In decreasing order of database-centricity, GMOD's database related components are:


Chado

Chado is the modular database schema of GMOD. Chado is about organizing your data in a database so that you can manage it and can connect other GMOD components to it (either directly or via data exports). When someone speaks of the GMOD Schema they are speaking about Chado.


BioMart

BioMart is a data warehouse package tailored for biological data. It takes existing databases (for example, it take the FlyBase Chaod database), transforms them into a data warehouse and then provides a web interface for supporting arbitrary queries against the data.


Database Tools

Links to DB tools.


GMOD Components that Require a DBMS

GMOD DBMS Choices

Several GMOD Components rely on databases to store their data. All such components have a default DBMS that the developers had in mind when they created the component. The default DBMS is most often PostgreSQL or MySQL. PostgreSQL, commonly known as Postgres, and MySQL are both open-source DBMSs with large and active user communities. It is possible to use a DBMS other than the default but it does involve more work, sometimes a lot more work.

See the component descriptions to find out if they need an underlaying database and what their default DBMS is.


Can I Use Something Besides the Default DBMS?

The answer is yes, but it will mean extra work.

You may want to do this if you are already using a DBMS that you understand. DBMS administration is non-trivial and adding one or two more DBMSs to the list you have to support may or may not be more effort than porting the component to use your DBMS of choice.
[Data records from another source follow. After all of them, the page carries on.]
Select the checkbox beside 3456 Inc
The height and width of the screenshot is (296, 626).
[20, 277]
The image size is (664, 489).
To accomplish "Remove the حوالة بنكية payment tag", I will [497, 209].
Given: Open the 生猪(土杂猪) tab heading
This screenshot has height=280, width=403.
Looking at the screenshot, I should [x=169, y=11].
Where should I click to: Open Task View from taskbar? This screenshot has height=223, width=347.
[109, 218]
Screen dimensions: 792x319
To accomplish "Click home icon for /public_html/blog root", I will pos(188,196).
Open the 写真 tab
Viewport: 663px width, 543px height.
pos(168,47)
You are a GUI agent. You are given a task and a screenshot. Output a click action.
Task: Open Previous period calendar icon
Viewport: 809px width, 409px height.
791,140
However, do keep in mind that one of the reasons why MySQL and Postgres are often picked as default DBMSs is that they are comparatively easy to administer.

DBMSs in Use in the GMOD Community

Postgres and MySQL are the most popular DBMSs, but several others are in use in the GMOD community.


PostgreSQL

Postgres is the default DBMS for Chado, GMOD's modular database schema.
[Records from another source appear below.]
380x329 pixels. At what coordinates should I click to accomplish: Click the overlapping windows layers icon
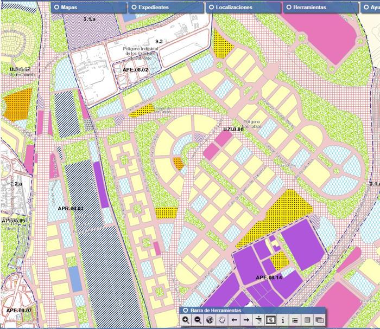point(319,320)
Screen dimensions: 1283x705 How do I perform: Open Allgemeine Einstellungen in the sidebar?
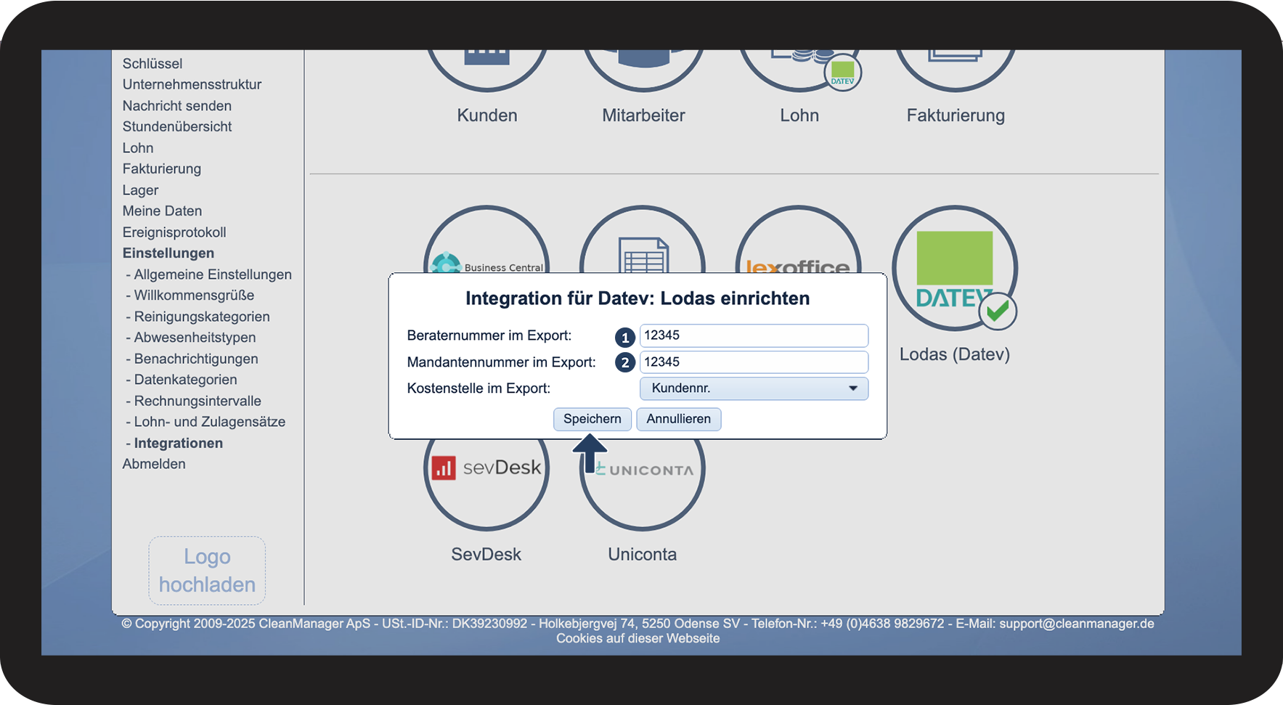pyautogui.click(x=212, y=274)
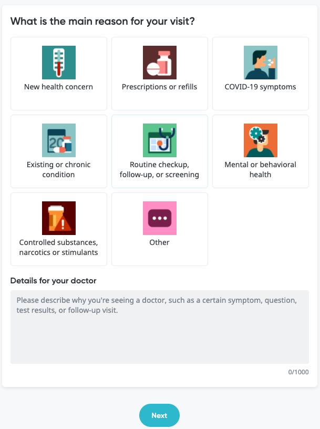Click the Next button
Image resolution: width=320 pixels, height=429 pixels.
click(159, 415)
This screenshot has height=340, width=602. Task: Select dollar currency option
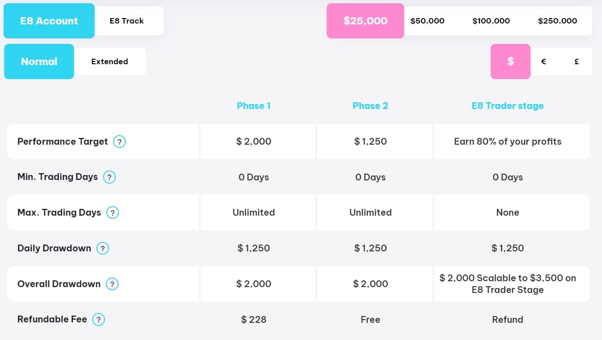510,61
See the PostgreSQL page from more information on Postgres.

MySQL

MySQL adapters exist for GBrowse anot other components?.


DB2

Xenbase uses DB2 for their Chado installation. DB2 is a high-end database from IBM that has a free version and also a free academic licenses. DB2 is one of the big players in the commercial database market.

Oracle

ApiDB uses Oracle for its database needs. Oracle is a high-end database from Oracle Corporation. It is the most popular commercial database in the world.


Sybase

Due to its heritage at JCVI, the default database of the Ergatis workflow management component is Sybase. Work is being done to also support the PostgreSQL and Oracle DBMSs.